#### PROMPT
Report each line of the records below that holds the word "header".

#### DATA TO EXAMINE
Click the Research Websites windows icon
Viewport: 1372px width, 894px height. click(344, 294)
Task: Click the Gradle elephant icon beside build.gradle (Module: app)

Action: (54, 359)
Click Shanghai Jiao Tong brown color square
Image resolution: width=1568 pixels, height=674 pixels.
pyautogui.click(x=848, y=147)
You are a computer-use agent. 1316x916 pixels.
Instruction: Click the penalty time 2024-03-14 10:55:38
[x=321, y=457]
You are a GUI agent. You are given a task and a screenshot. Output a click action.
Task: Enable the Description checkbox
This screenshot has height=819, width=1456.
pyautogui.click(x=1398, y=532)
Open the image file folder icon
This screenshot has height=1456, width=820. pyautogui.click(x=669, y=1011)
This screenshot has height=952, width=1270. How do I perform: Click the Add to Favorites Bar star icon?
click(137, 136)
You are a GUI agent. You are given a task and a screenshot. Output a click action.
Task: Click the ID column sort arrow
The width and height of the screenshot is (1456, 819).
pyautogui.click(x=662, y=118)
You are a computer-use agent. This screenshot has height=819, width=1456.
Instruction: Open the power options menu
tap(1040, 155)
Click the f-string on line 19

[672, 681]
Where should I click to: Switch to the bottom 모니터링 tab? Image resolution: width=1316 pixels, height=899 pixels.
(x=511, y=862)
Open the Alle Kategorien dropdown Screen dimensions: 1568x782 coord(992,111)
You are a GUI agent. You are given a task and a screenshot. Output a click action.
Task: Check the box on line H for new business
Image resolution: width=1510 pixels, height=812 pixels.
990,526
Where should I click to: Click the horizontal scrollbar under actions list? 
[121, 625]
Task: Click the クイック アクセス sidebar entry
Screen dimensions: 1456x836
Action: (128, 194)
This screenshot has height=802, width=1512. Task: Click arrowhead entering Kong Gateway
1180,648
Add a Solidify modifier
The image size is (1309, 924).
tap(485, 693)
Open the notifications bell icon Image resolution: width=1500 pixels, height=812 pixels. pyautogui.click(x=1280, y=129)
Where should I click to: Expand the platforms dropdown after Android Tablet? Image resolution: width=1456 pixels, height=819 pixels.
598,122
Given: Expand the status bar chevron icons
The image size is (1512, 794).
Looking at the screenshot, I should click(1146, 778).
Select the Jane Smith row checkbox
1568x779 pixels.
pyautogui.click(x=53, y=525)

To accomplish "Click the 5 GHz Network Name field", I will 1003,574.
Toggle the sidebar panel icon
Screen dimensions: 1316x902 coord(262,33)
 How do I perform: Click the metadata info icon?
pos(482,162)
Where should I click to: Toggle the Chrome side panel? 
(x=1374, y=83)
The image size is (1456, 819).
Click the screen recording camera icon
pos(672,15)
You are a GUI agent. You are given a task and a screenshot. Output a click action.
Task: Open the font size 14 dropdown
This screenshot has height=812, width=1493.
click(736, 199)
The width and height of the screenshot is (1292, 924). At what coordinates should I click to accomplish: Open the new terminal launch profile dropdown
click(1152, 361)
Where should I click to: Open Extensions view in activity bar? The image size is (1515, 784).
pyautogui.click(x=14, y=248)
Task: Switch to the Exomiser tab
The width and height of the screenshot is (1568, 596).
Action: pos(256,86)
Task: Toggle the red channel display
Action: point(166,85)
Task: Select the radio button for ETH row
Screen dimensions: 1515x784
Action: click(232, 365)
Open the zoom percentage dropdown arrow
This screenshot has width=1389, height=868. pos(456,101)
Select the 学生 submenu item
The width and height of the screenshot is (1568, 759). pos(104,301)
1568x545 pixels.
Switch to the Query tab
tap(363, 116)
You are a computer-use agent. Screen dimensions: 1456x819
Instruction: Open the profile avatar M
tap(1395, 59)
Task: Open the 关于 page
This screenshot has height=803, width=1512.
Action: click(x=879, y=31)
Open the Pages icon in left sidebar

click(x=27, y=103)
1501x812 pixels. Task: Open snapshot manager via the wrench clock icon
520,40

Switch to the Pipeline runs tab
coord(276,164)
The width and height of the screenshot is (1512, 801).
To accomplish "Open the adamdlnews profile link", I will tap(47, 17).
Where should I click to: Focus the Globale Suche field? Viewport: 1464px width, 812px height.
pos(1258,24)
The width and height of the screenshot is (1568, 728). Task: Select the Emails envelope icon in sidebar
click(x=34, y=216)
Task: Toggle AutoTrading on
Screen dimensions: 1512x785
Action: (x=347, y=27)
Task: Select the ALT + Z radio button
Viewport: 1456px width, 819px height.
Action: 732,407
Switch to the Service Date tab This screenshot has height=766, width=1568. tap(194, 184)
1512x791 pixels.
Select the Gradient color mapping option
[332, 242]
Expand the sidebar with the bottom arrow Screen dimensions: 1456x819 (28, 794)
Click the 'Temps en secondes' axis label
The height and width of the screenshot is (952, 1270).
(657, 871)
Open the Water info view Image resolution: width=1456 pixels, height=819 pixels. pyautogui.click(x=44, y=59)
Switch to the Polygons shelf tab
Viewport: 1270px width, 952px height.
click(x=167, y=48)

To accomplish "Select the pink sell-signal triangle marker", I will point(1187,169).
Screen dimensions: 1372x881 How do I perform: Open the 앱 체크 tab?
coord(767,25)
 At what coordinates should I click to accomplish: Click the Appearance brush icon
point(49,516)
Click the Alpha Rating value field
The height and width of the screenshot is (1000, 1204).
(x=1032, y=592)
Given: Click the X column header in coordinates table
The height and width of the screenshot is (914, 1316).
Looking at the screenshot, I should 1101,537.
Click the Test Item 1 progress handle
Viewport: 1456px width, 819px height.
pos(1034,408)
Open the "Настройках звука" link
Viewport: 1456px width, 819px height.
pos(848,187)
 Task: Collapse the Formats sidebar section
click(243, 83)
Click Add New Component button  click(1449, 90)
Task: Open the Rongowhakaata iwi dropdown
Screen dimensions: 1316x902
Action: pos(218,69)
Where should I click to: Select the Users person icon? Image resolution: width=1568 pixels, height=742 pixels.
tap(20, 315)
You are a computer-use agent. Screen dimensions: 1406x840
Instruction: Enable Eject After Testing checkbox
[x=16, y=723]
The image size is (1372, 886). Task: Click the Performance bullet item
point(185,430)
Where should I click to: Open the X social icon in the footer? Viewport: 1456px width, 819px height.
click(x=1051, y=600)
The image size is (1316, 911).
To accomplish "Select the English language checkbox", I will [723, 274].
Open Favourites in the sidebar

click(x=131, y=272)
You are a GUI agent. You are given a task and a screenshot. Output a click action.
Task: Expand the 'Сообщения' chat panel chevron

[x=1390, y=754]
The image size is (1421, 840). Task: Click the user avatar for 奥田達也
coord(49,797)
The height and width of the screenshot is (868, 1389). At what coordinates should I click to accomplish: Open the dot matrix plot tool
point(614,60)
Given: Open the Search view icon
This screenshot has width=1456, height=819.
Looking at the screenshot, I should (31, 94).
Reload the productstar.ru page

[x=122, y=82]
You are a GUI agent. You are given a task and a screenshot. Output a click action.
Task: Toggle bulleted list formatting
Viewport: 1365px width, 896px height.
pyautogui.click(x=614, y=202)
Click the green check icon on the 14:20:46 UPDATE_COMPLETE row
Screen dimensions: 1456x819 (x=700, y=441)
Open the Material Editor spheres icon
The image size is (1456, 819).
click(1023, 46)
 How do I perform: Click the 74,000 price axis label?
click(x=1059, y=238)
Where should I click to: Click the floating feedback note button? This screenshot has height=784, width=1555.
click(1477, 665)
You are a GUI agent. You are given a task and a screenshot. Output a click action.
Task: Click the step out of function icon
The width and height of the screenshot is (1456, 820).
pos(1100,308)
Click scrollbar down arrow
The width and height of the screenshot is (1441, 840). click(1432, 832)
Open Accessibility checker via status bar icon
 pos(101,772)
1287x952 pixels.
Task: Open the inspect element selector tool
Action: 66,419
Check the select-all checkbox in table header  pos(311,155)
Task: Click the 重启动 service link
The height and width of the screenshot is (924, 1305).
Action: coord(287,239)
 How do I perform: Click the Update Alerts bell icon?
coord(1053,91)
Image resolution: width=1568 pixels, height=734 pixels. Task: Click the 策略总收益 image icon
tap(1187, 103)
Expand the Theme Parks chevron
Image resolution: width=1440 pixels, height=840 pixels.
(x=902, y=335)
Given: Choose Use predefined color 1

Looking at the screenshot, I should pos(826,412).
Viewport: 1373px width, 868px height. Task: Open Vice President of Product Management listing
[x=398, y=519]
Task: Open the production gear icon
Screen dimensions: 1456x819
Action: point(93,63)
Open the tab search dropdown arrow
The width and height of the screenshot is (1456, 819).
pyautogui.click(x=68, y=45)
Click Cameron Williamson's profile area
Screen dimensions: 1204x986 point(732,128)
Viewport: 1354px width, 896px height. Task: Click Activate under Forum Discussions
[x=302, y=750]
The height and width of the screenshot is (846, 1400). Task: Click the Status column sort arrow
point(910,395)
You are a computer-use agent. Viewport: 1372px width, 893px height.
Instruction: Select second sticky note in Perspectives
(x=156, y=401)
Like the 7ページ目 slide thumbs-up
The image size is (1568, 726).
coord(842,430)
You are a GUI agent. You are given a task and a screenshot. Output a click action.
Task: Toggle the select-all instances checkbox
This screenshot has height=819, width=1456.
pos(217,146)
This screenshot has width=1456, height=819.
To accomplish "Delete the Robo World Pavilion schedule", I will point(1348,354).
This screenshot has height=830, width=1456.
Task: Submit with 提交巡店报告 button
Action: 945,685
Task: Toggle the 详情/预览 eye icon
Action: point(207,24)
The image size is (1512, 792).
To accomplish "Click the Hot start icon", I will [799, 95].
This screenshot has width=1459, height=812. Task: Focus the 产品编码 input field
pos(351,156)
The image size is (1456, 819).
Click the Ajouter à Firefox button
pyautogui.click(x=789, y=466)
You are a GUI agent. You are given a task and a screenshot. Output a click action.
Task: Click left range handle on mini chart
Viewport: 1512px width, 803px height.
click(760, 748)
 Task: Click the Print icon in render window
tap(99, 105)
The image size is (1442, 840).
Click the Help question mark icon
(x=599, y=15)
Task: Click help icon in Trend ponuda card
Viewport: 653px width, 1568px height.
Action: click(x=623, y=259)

#### ANSWER BELOW
Given: Click the X column header in coordinates table
Check the select-all checkbox in table header  pos(311,155)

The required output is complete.